Maybe that would have been too much for audiences to digest at once. But the movie's conventional tale of cheating lovers and Hollywood lifestyles seems more suited to a country-western song than to a project intent on displaying what could be the future of cinema -- a world of movies without film, uncut and unedited, shot and played back in real time.

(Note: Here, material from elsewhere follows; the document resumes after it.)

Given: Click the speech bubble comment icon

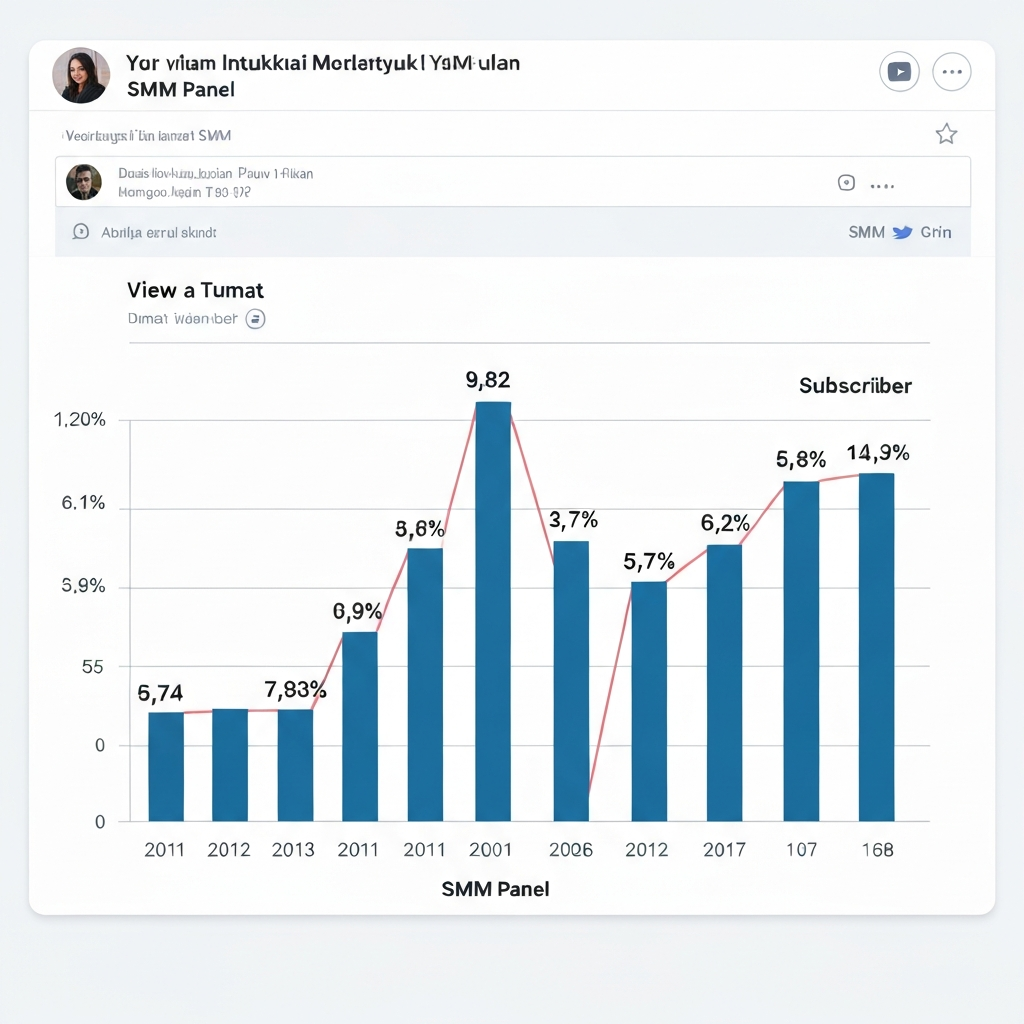Looking at the screenshot, I should (x=80, y=232).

Writer-director Mike Figgis turned his actors loose on the streets of Los Angeles with four cameramen (including himself) recording their every move on digital video, which allows scenes to continue for hours without a break.
He gave them the framework of the story and a set of synchronized watches, the latter to make sure the actors hit predetermined marks at the right time so that the characters would interact as scheduled. The rest was improvised. If an actor tripped, for example, it became part of the movie.
Figgis then assembled the parts onto a screen divided into quarters, so we can see what all the characters are doing at any one time. It proves surprisingly easy to follow -- the soundtrack points us to the area we need to watch to follow the story. Occasionally, I lost track of what was happening in a certain take but never to the degree where I got entirely bewildered.
Much of the time, though, characters not involved in the immediate action do nothing more than walk down a street or sit in a car. It allows us to read their moods or assess their psychological state. But it also reminds us why such scenes don't show up in conventional films.
At other times, the juxtapositioning works to build tension or irony or even to create humor. The best use of the technique allows us to watch Salma Hayek engaging in a tryst and, at the same time, her angry lesbian girlfriend, played by Jeanne Tripplehorn, surreptitiously eavesdropping from the back seat of her nearby limousine.
Hayek has also come to audition for a part in a movie. The producer, played by Stellan Skarsgard, has just broken up with his wife, played by Saffron Burrows.
So at any one time we might see Burrows unburdening to her therapist, Skarsgard taking a meeting with his staff, Tripplehorn fuming and Hayek primping for her audition. A large cast of supporting characters fill out the movie, including such talents as Holly Hunter, Julian Sands, Kyle McLachlan, Steven Weber and Leslie Mann.
The Hollywood setting seems apt for a movie exploring the very idea of cinematic storytelling. But it also makes "Time Code" into somewhat of an inside joke.
Passion, infidelity and how they affect people at the end of their rope are typical Figgis themes. But "Time Code" may require something more audacious and unconventional to draw our attention away from the movie's technique, which is designed to make us look at it in the first place.
It may be a Catch-22 that is impossible to avoid, but it winds up making "Time Code" a technical exercise first and a viable movie second.